--- TO DO ---
Show every line of the records below that contains the word "height", copying each line in full.

BEGIN INPUT

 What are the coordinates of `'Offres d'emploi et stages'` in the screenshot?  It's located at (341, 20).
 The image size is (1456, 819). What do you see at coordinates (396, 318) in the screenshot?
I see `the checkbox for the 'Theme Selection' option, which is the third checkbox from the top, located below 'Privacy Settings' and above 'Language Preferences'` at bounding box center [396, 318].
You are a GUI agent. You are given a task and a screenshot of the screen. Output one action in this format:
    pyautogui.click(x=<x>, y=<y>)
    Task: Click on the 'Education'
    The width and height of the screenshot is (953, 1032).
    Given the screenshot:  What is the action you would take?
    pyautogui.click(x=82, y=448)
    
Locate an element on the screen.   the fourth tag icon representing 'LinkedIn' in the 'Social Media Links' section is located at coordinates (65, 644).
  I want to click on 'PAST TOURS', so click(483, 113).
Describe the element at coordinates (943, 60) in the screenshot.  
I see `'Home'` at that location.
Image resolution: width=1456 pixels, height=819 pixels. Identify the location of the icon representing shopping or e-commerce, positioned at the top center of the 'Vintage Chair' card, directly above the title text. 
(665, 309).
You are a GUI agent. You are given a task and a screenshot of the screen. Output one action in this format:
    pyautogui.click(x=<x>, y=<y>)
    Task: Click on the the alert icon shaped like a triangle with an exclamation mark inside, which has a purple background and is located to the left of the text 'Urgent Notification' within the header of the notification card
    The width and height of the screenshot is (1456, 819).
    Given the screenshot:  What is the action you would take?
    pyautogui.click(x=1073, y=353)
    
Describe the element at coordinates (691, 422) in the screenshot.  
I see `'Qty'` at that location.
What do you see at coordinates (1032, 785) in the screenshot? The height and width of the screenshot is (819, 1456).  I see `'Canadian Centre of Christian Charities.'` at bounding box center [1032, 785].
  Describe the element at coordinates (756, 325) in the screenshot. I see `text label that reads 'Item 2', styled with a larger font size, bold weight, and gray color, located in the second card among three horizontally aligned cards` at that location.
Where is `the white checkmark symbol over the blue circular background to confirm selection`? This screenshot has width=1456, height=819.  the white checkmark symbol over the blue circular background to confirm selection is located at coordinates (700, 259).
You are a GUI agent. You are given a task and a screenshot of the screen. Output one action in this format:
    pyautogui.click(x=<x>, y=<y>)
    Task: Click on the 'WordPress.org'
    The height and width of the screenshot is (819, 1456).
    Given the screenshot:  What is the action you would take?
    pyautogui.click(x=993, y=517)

END INPUT

--- ANSWER FOR THIS EXERCISE ---
    The width and height of the screenshot is (953, 1032).
Image resolution: width=1456 pixels, height=819 pixels. Identify the location of the icon representing shopping or e-commerce, positioned at the top center of the 'Vintage Chair' card, directly above the title text. 
    The width and height of the screenshot is (1456, 819).
What do you see at coordinates (1032, 785) in the screenshot? The height and width of the screenshot is (819, 1456).  I see `'Canadian Centre of Christian Charities.'` at bounding box center [1032, 785].
Where is `the white checkmark symbol over the blue circular background to confirm selection`? This screenshot has width=1456, height=819.  the white checkmark symbol over the blue circular background to confirm selection is located at coordinates (700, 259).
    The height and width of the screenshot is (819, 1456).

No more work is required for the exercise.